## WORK ORDER
Every line in the data below that holds "will" should be found and copied.

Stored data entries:
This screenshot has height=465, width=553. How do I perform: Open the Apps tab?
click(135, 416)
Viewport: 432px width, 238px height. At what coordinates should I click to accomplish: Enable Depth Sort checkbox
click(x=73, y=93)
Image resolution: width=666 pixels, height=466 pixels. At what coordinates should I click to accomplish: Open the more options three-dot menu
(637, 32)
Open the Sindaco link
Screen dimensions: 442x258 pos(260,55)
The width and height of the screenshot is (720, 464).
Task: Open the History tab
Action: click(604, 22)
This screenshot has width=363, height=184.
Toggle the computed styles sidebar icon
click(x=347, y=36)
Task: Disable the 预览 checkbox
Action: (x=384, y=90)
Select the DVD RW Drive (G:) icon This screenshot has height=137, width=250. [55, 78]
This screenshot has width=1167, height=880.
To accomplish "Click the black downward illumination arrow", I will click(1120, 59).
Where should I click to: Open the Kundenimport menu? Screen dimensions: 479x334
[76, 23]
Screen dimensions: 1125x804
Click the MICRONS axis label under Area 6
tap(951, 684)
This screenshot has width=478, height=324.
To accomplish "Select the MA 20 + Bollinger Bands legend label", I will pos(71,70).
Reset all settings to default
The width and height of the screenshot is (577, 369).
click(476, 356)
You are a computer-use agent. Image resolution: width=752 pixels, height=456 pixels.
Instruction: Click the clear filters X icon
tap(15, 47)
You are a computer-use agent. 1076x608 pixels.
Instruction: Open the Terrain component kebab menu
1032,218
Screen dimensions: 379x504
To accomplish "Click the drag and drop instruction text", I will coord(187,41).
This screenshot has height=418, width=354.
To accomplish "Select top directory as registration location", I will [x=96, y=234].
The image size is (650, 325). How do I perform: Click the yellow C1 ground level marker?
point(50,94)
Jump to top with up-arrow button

## ANSWER SPACE
To accomplish "Click the black downward illumination arrow", I will click(1120, 59).
To accomplish "Select the MA 20 + Bollinger Bands legend label", I will pos(71,70).
To accomplish "Click the drag and drop instruction text", I will coord(187,41).
To accomplish "Select top directory as registration location", I will [x=96, y=234].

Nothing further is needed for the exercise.